### EXCERTO ###
Acórdão nº 97/05.7TBPVL.G2 de Tribunal da Relação de Guimarães, 04 de Abril de 2013

Magistrado ResponsávelMANUEL BARGADO
Data da Resolução04 de Abril de 2013
EmissorTribunal da Relação de Guimarães

Acordam nesta Secção Cível do Tribunal da Relação de Guimarães I - RELATÓRIO A…, menor, representado por sua mãe, instaurou a presente acção, com processo ordinário, para efectivação de responsabilidade civil emergente de acidente de viação, contra B…, S.A., pedindo que esta seja condenada a pagar-lhes a quantia de € 165.954,08, acrescida de juros, à taxa legal, contados desde a citação até integral pagamento.

Para tanto alegou, em síntese, que no dia 3 de Janeiro de 2002, nas demais condições de tempo, lugar e modo descritas na petição inicial, foi atropelado pelo veículo auto ligeiro misto, de matrícula 00-00-JX, pertencente a C…, e por este conduzido, seguro na ré, para quem havia sido transferida a responsabilidade civil por danos causados a terceiros e emergentes da circulação desse veículo. Do acidente, que ficou a dever-se a culpa exclusiva do condutor do veículo automóvel, resultaram para o menor danos de natureza patrimonial e não patrimonial, no montante peticionado.

Citada a ré, veio contestar, impugnando a versão do acidente apresentada pelo autor, contrapondo que o mesmo se ficou dever a sua culpa exclusiva, apontando ainda a existência de responsabilidade da mãe do menor por violação da obrigação de vigilância e, de qualquer modo, acrescenta serem excessivos os montantes peticionados a título de danos patrimoniais e não patrimoniais.

Saneado o processo e discriminados os factos assentes e os controvertidos, prosseguiu aquele a sua tramitação, vindo a realizar-se audiência de julgamento com decisão da matéria de facto controvertida e subsequente prolação de sentença, que condenou a ré a pagar ao autor a quantia de € 20.080,24, a título de danos patrimoniais, acrescida de juros, à taxa de 4%, desde a citação até integral pagamento e a quantia de € 11.000, a título de danos não patrimoniais, acrescida de juros de mora, à mesma taxa de 4%, desde a sentença (4/7/2009), até integral pagamento.

Inconformados, apelaram autor e ré, sem êxito, pois esta Relação, por acórdão de 06.07.2010, confirmou a sentença recorrida.
###
◆ INSTRUÇÃO ESCRITA:
Diga se cada afirmação concorda com o excerto, respondendo sim ou não e citando literalmente as palavras do excerto que o decidem. (a) O atropelamento do menor ocorreu no dia 3 de Janeiro de 2002. (b) A sentença condenou a ré a pagar ao autor € 165.954,08 a título de danos patrimoniais. (c) O acórdão de 06.07.2010 revogou a sentença recorrida.
### EXTRATO DE DADOS ###
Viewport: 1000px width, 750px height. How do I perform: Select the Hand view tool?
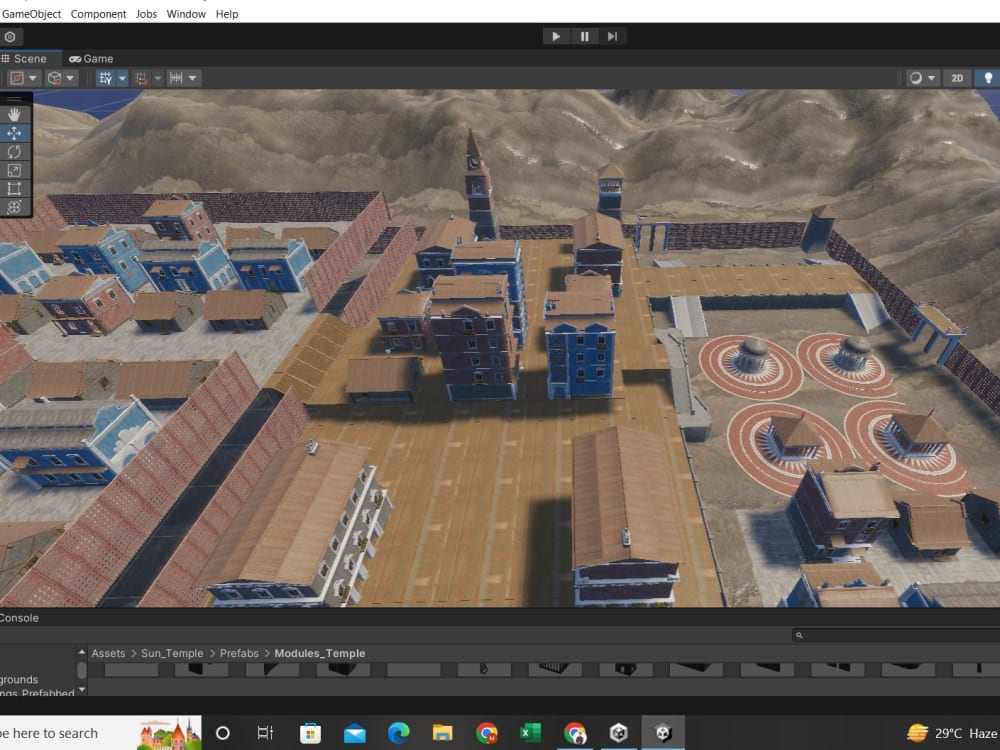point(14,114)
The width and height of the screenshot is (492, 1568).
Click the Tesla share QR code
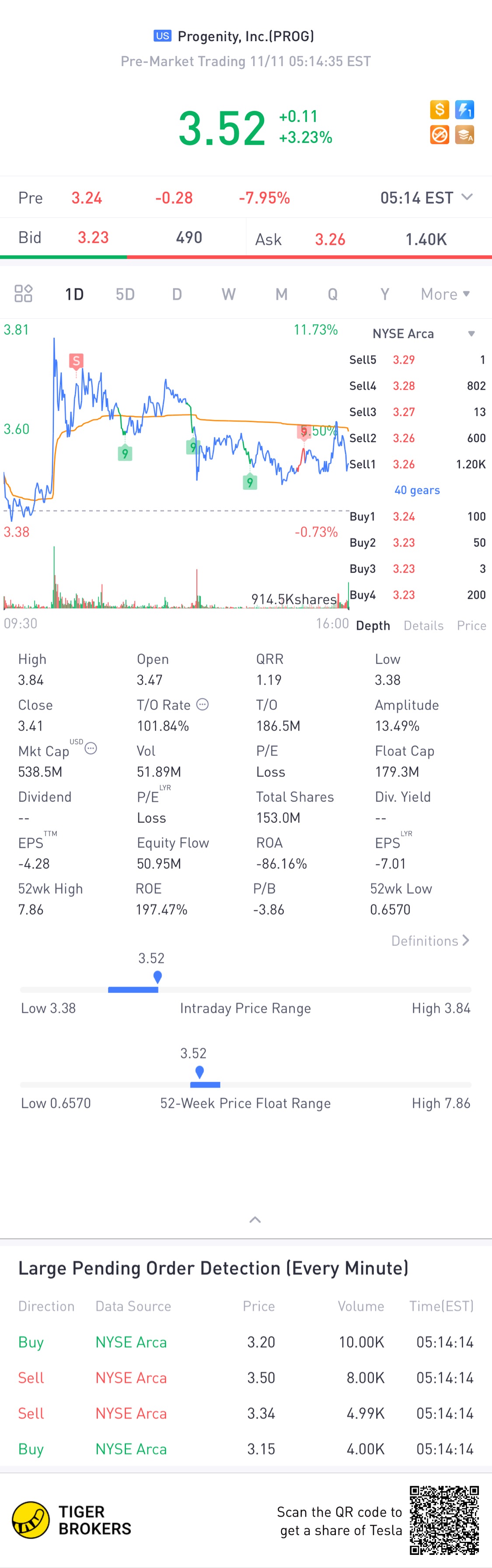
###
◆ TAREFA RESOLVIDA:
(a) Sim: «no dia 3 de Janeiro de 2002».
(b) Não: «condenou a ré a pagar ao autor a quantia de € 20.080,24, a título de danos patrimoniais».
(c) Não: «confirmou a sentença recorrida».